(Records from a dataset)
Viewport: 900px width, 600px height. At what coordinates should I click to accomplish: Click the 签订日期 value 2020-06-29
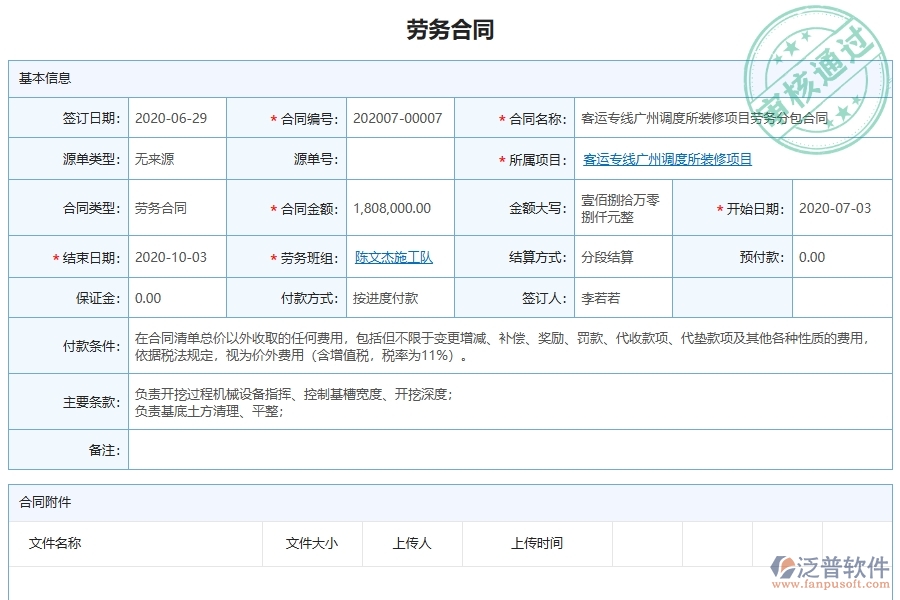[x=170, y=118]
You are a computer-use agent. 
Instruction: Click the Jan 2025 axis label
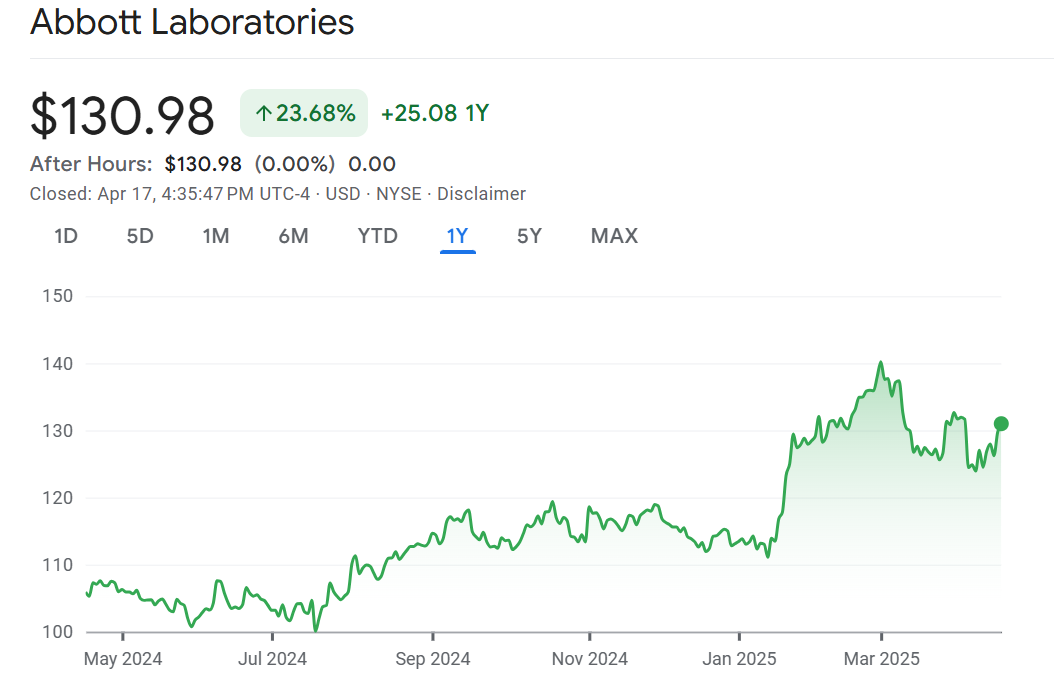pos(739,659)
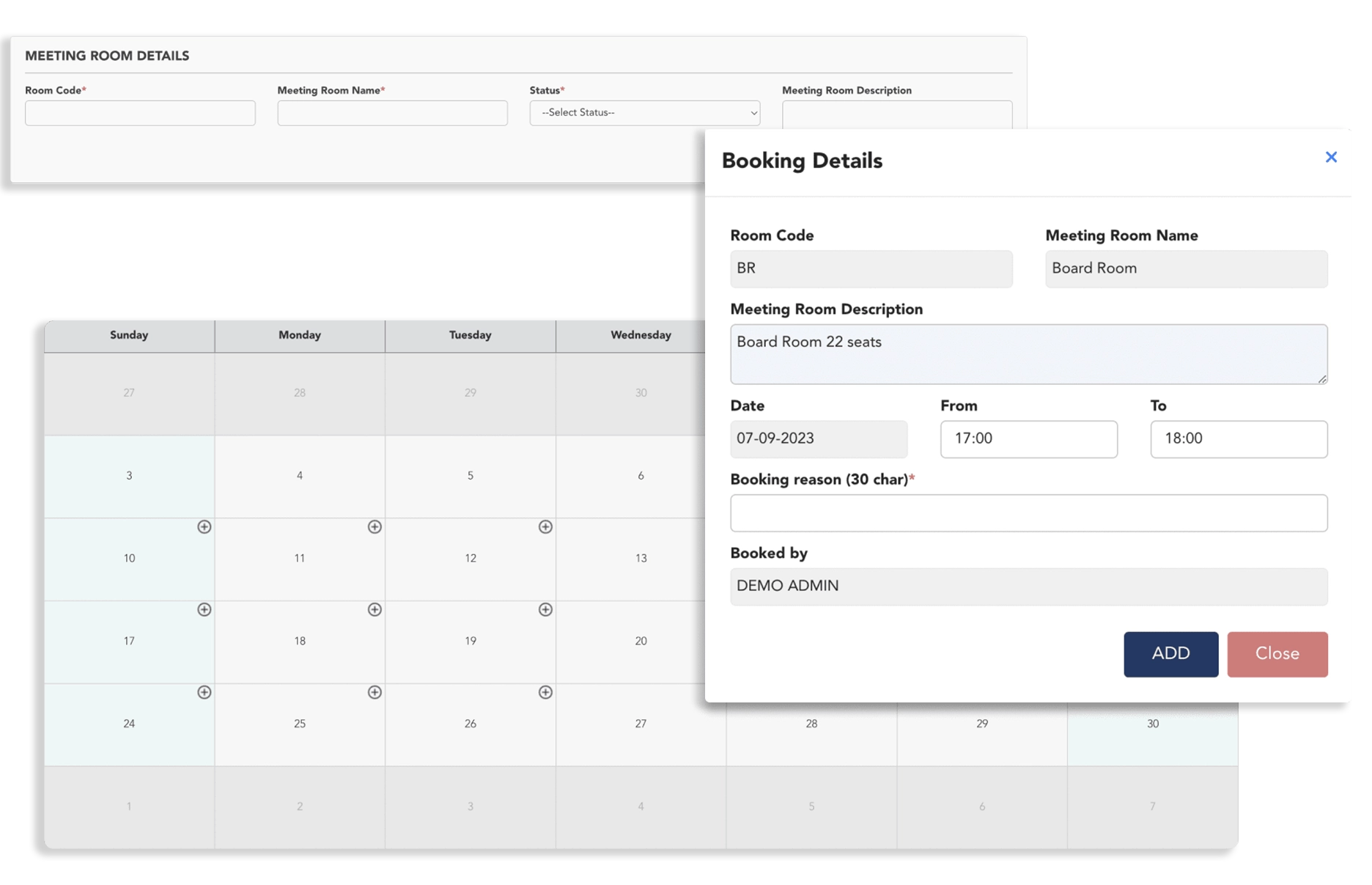The height and width of the screenshot is (885, 1372).
Task: Add booking via plus icon on Monday 25
Action: click(375, 693)
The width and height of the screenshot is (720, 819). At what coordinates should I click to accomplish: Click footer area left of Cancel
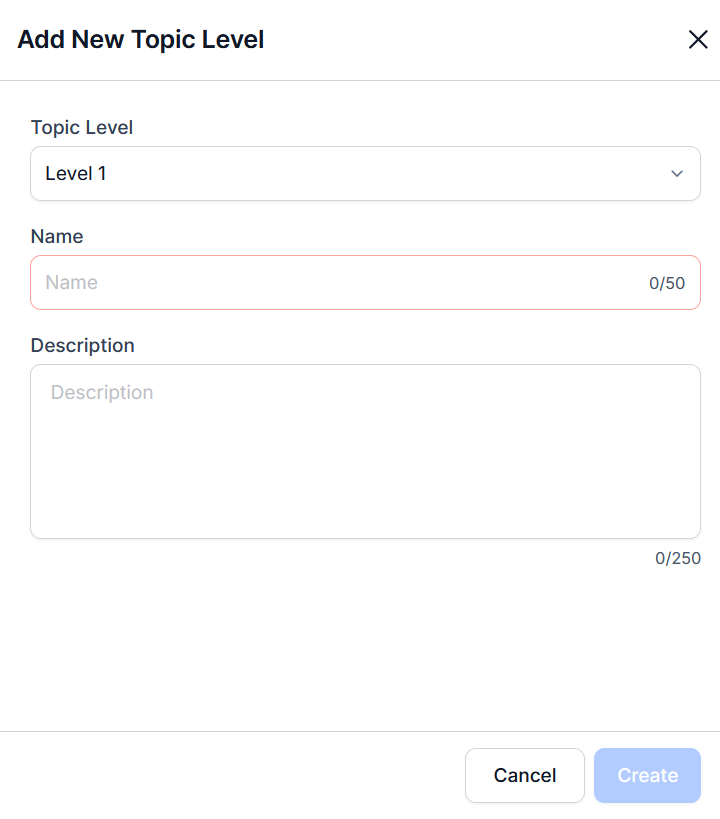(230, 775)
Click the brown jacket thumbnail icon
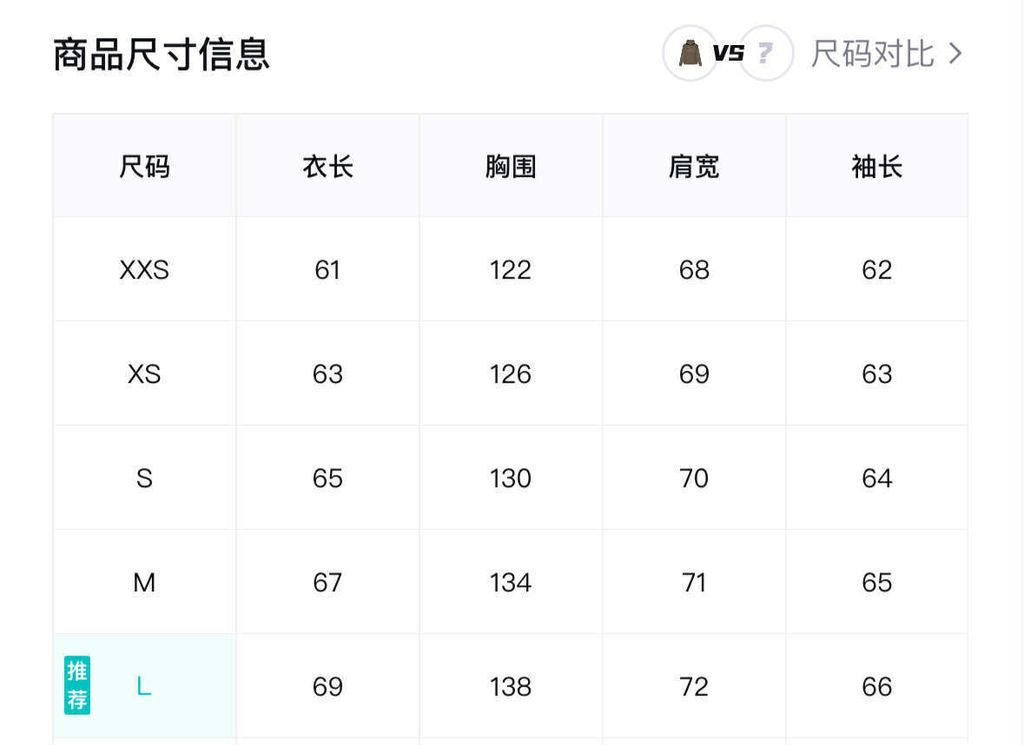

• Exercise details: Reproduce, word for word, every line from the one that contains "You are a computer-use agent." to the end of the data, including both ends; omit all pictures.

• Your solution:
You are a computer-use agent. 
Instruction: Click the Jan 2025 axis label
pos(739,659)
The height and width of the screenshot is (885, 1372).
Task: Add booking via plus icon on Monday 25
Action: click(375, 693)
The width and height of the screenshot is (720, 819). At what coordinates should I click to accomplish: Click footer area left of Cancel
(230, 775)
Click the brown jacket thumbnail icon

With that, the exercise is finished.